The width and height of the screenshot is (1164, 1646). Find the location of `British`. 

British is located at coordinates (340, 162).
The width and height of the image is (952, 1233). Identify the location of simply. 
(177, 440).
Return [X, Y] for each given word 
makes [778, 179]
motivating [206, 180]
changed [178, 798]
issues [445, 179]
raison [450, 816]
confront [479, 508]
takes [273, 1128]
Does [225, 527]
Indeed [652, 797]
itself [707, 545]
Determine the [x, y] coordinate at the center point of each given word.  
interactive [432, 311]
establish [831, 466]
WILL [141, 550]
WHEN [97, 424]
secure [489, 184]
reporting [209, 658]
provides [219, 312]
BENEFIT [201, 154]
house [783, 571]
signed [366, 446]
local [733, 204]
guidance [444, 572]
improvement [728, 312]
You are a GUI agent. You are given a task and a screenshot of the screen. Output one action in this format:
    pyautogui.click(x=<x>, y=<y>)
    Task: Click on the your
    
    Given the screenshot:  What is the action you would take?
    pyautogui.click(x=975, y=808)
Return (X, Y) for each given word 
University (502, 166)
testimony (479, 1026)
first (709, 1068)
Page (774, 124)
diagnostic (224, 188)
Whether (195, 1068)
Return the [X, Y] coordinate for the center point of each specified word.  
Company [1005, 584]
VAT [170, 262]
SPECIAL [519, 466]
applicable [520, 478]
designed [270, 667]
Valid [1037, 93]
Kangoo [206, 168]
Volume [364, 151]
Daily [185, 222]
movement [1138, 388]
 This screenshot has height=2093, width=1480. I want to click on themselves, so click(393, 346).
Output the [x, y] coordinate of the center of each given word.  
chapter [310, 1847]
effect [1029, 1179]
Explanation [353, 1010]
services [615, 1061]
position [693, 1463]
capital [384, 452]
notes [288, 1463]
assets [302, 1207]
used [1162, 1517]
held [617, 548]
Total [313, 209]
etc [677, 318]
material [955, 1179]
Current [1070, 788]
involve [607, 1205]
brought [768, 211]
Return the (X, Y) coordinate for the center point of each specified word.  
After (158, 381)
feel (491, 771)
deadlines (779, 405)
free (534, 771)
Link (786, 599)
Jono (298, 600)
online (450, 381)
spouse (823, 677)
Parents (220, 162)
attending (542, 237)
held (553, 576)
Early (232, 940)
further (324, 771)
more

■ ■ ■ ■ ■

- **Set task**
Please write out again every line of the items from the one containing "deadlines (779, 405)" through the end, both included, and shift each coordinate in the answers by adding 17 to every number.

- **Full output**
deadlines (796, 422)
free (551, 788)
Link (803, 616)
Jono (315, 617)
online (467, 398)
spouse (840, 694)
Parents (237, 179)
attending (559, 254)
held (570, 593)
Early (249, 957)
further (341, 788)
more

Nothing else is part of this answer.